GameChange Solar Doubles Saudi Production Capacity to 6 GW by September
- US-based GameChange Solar will expand its Dammam tracker plant to 6 GW / yr by Sept 2025, boosting Vision 2030 local content and meeting Gulf solar demand.
GameChange Solar is accelerating its push into the Gulf renewables market, announcing plans to lift its Saudi Arabian manufacturing output to 6 GW per year by September 2025—twice its current volume. The Connecticut-headquartered racking and solar-tracking specialist said the expansion responds to “surging regional demand” and to Saudi Arabia’s Vision 2030 target that new energy projects source up to 70 % of content locally.

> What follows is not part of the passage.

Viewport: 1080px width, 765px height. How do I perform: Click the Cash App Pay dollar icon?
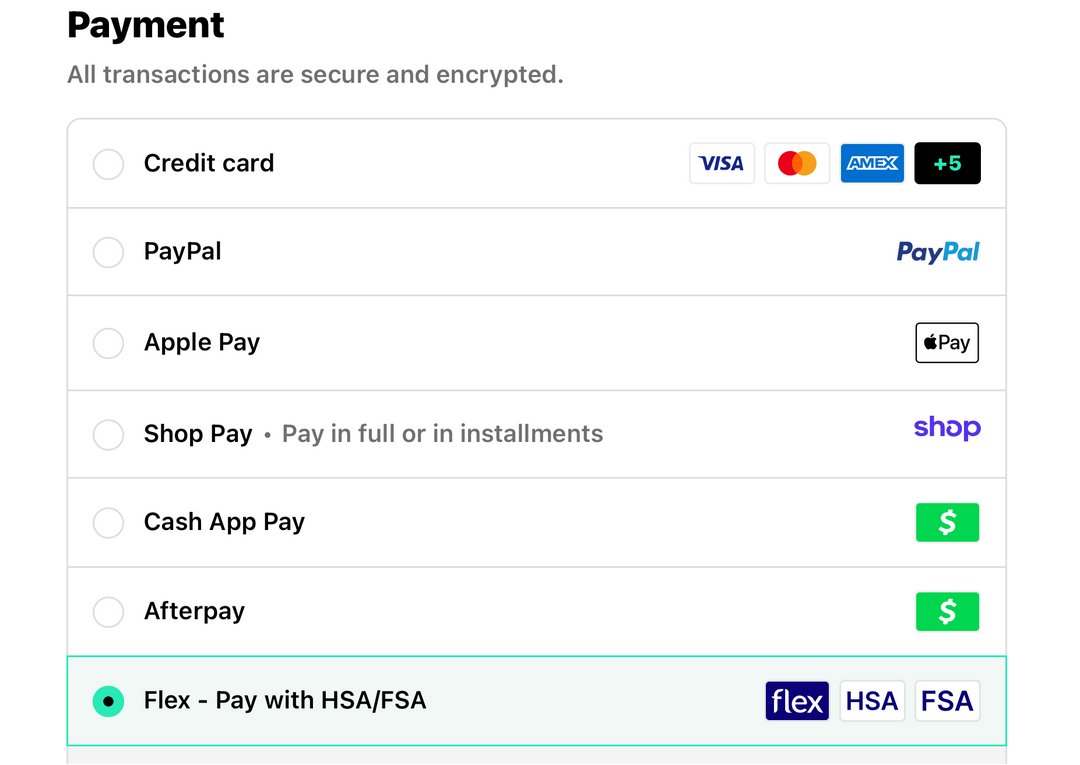coord(946,522)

The upgrade centres on the company’s tracker factory in Dammam, Eastern Province, which opened last year as a 3 GW joint venture with Chinese equipment maker Jiangsu Zhenjiang New Energy Equipment (JZNEE). Designed for easy modular growth, the plant was initially sized to capture early utility-scale projects in the Kingdom and wider GCC. With the order book filling faster than expected, GameChange is now adding two new production lines, automated tube-welding stations and an expanded logistics yard that will allow direct shipment to megaproject sites such as the 2-GW Sudair solar park and the 4-GW Al-Shuaibah complex.
The facility will continue to turn out the company’s flagship Genius Tracker™—a single-axis system engineered for the abrasive desert environment. GameChange notes that all steel components will be sourced and fabricated inside the Kingdom once the expansion is complete, helping EPC contractors qualify for in-country value (ICV) thresholds and for the Public Investment Fund’s green-finance criteria. According to vice-president Jason Wang, the extra capacity “puts us comfortably ahead of the curve for the next round of tenders expected from ACWA Power and the Saudi Power Procurement Co.”

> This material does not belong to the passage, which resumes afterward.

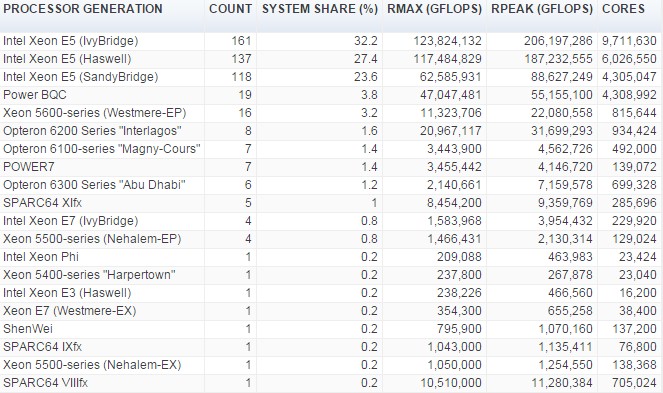Sort by Processor Generation column header
This screenshot has width=663, height=393.
coord(83,9)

Market analysts see ample room for that capacity. Saudi demand for solar-tracker hardware grew at a 44 % compound rate between 2018 and 2023 and is forecast to add another 16 % annually through 2028 as Riyadh chases its 130-GW renewable-energy goal. Meanwhile, neighbouring UAE and Oman are lining up multi-gigawatt projects that are increasingly stipulating Gulf Cooperation Council content rules—making Dammam a strategic export hub.
For GameChange, the Saudi ramp-up complements its parallel build-out in the United States, where the firm lifted domestic capacity to 35 GW last year in response to Inflation Reduction Act incentives. Management says the dual-continent footprint de-risks supply chains and allows customers to lock in multiyear tracker volumes at stable prices.

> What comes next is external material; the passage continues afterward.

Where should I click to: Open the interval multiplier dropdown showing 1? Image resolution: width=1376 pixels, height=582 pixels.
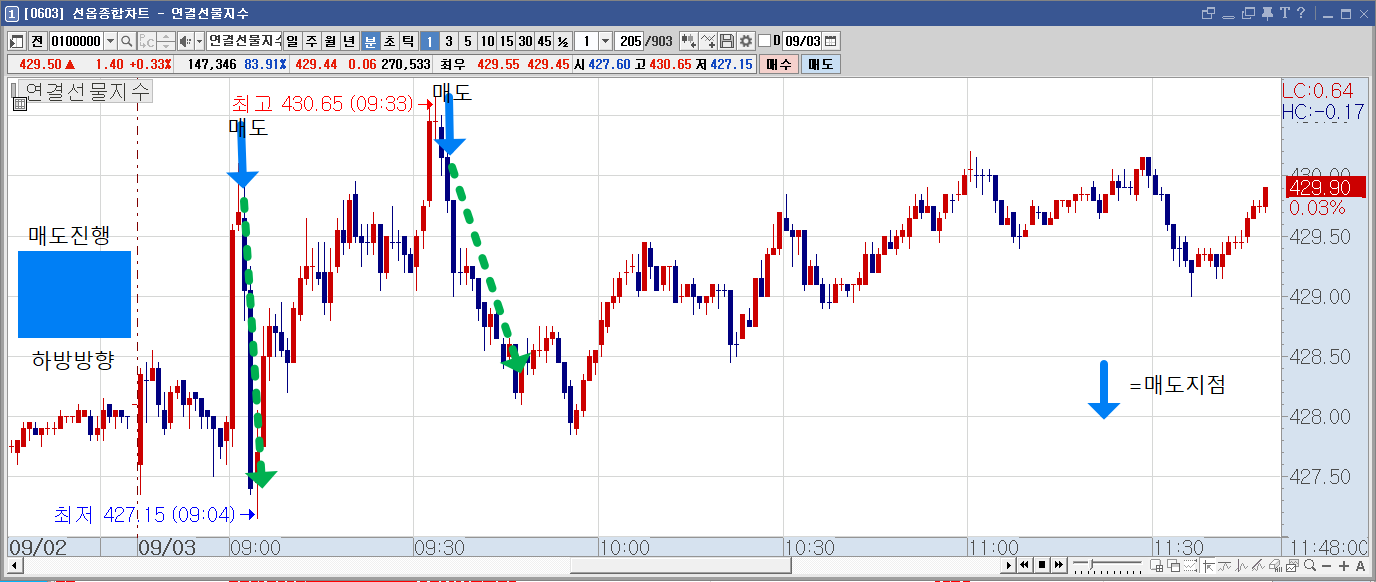coord(605,41)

With construction crews already on-site, the company expects the first of the new Saudi lines to start commissioning tests in late July, keeping the September deadline on track. When fully operational, GameChange estimates the expanded plant will support more than 750 direct jobs and deliver enough tracker sets each year to support roughly 8 GW of PV modules across the Middle East—a timely boost as the region races to convert its abundant sunshine into exportable green electrons.